Walter bringt uns nach Nelson zu unserem Hotel Beachcomber, eine größere, ganz angenehme Bleibe.

Freitag, 17. Februar 2023

Am Freitag, dem 17. Februar, fahren wir wieder an die Ostküste. Wir passieren Havelock, ein Zentrum der Muschelzucht (hmmh, Green lipped Mussels!) und streifen die verwunschene Fjordlandschaft der Marlborough Sounds. Nach der Pause im gepflegten Blenheim geht es bald entlang der Küste nach Kaikoura.
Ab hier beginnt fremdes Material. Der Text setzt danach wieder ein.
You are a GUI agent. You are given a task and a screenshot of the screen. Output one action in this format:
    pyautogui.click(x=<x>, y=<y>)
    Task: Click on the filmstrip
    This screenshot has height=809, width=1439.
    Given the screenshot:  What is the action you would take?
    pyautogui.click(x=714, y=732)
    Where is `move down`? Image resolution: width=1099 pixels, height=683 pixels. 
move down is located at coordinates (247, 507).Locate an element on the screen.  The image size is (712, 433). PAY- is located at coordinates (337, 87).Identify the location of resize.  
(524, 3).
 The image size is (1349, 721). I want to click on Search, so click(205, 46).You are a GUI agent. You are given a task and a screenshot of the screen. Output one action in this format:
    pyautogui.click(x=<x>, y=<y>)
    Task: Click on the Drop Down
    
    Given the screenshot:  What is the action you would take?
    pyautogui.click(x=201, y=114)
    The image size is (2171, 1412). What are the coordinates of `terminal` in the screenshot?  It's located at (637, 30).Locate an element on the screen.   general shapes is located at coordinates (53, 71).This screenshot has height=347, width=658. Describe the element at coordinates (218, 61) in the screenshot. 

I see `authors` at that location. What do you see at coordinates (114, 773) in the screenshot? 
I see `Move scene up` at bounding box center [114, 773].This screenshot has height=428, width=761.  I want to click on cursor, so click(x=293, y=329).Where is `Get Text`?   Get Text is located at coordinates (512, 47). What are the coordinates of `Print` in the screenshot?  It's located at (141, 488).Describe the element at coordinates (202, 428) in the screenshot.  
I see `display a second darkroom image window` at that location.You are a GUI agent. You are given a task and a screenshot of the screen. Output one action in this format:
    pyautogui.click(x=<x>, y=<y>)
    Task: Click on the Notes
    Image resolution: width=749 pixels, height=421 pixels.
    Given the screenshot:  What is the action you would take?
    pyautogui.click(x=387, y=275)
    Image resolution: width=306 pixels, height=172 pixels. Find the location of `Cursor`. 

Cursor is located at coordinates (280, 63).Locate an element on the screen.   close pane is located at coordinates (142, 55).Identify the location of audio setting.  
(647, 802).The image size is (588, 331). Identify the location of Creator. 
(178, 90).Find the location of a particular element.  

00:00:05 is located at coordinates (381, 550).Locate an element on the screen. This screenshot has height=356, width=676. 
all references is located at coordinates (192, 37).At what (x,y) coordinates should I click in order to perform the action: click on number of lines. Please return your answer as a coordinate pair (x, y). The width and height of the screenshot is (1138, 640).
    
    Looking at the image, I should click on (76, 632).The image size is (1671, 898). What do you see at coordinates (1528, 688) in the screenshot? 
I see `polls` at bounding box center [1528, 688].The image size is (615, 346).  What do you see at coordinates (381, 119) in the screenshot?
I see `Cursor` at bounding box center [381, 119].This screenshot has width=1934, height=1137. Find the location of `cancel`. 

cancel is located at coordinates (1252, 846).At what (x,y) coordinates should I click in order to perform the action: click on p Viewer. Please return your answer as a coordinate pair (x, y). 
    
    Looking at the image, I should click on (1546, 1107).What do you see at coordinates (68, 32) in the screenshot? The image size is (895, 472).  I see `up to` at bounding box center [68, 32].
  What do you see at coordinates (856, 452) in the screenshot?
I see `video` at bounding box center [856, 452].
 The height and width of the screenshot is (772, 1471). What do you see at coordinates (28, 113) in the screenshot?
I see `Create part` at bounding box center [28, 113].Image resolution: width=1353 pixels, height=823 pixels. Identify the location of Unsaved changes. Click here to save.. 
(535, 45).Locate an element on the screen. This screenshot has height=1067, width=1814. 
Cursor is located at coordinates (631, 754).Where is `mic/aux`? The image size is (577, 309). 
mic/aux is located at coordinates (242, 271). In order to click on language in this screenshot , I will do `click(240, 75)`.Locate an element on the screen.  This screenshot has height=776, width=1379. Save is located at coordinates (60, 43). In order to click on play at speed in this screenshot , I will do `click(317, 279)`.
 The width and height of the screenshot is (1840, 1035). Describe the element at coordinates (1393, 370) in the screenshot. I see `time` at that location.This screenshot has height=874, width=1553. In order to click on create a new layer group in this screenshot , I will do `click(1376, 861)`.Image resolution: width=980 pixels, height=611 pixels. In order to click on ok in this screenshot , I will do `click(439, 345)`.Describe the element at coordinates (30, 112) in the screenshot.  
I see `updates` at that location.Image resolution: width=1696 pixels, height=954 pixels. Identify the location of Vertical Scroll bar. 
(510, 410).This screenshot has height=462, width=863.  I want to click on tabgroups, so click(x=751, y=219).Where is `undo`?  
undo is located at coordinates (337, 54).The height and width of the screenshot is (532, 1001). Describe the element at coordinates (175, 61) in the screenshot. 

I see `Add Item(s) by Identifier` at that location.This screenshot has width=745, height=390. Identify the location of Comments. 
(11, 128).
Schier endlose Rebflächen machen die Region Marlborough zum größten Weinanbaugebiet Neuseelands, welches mit rund 24.000 ha Anbaufläche 80 % der gesamten Weinproduktion Neuseelands auf sich vereinnahmt. Neuseeländischer Wein hat global positiv auf sich aufmerksam gemacht. Nach meinem Geschmack sind die Weißweine hervorragend, der mit Abstand am meisten angebaute Sauvignon Blanc sehr fruchtig. Die Rotweine sind ausgewogen und kräftig, der Syrah (Shiraz) im Vergleich zum Französischen eher zu kräftig. Aber warum sollte man sich in Deutschland Sauvignon Blanc, Chardonnay oder Syrah aus Neuseeland kaufen, wenn Frankreich nebenan liegt? Das ist auch unbedingt eine ökologische Frage. Die Preise für Wein liegen im Schnitt höher als bei uns.

Die Gleise entlang des State Highway 1 verbinden Christchurch mit Picton und dienen hauptsächlich dem Güterverkehr.

Vor unserem Etappenziel Kaikoura können wir uns an einer großen Robbenkolonie regelrecht sattsehen. Vielleicht 20 m unterhalb des Parkplatzes tummeln sich Groß und Klein ungestört auf den Klippen, wobei die putzigen, nach ihren Mamas rufenden Babys unsere besondere Sympathie finden.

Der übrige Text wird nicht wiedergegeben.